The world's best lure is a jig. It is both simple and the most versatile in catching a wide array of fish. Happily in these hard times, it's also among the least expensive.
A jig hops, darts, and sways underwater as if moving to a lively tune conducted by the rod tip, befitting the namesake of an equally enthusiastic Irish dance. The lure's rhythm mesmerizes everything from bluegills to bass to bonefish. Although jigs designed for different species may differ in appearance, all jigs are basically the same: a weight molded near the eye of a hook with some sort of flexible, wiggly material that trails and waves behind the head as the jig moves in the water.
Dress for Success
Basic jigs that are commonly used for bass, walleyes, and many saltwater fish are bucktails in various colors. They range in size from 1⁄4 ounce for fishing your local lake to 6 ounces or more for deep jigging in the salt. Bucktail hair is too bulky for most tiny (1⁄100- to 1⁄16-ounce) trout and panfish jigs; either marabou feathers or a variety of miniature soft plastics provide wiggly appeal there.

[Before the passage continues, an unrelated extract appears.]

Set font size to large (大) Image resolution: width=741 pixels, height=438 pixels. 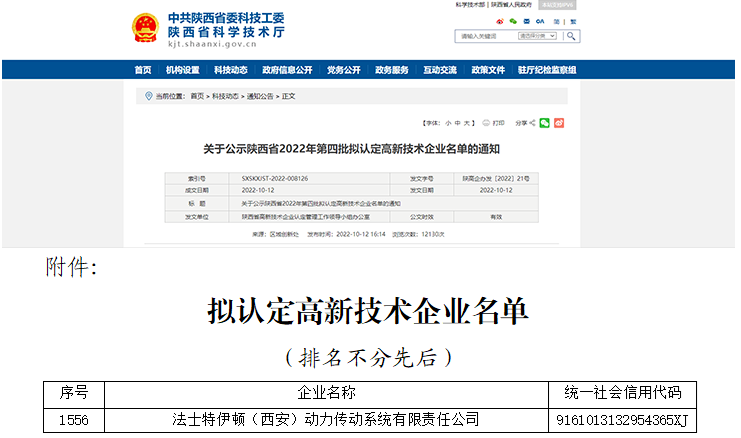pos(466,123)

Trailers are important. Bass jigs are often fished with a pork-rind or soft-plastic crawfish imitation on the hook, which contributes bulk and action. Walleye anglers add a live minnow, hooked through the head, to better entice finicky fish. In saltwater, a thin strip of cutbait or squid gives extra movement and fish-appealing scent.
While a jig is a jig is a jig, head designs also vary according to purpose. Round heads are ubiquitous, but narrow, arrow-shaped heads can achieve a faster sink rate. And although the hook eye normally points straight up from a jig's head, the latest fad in bass fishing is the "swimming" jig, which has a forward-pointing hook eye so the jig can more easily be pulled horizontally-instead of simply up and down-through thick underwater weeds.
Jig Partners
You can fish just about any jig of the appropriate size with any tackle you happen to have, but certain elements of rod and line design will obtain better results. A rod with a relatively stiff tip and an overall fast action will give a sharper, more pronounced snap to the jig as you work it underwater.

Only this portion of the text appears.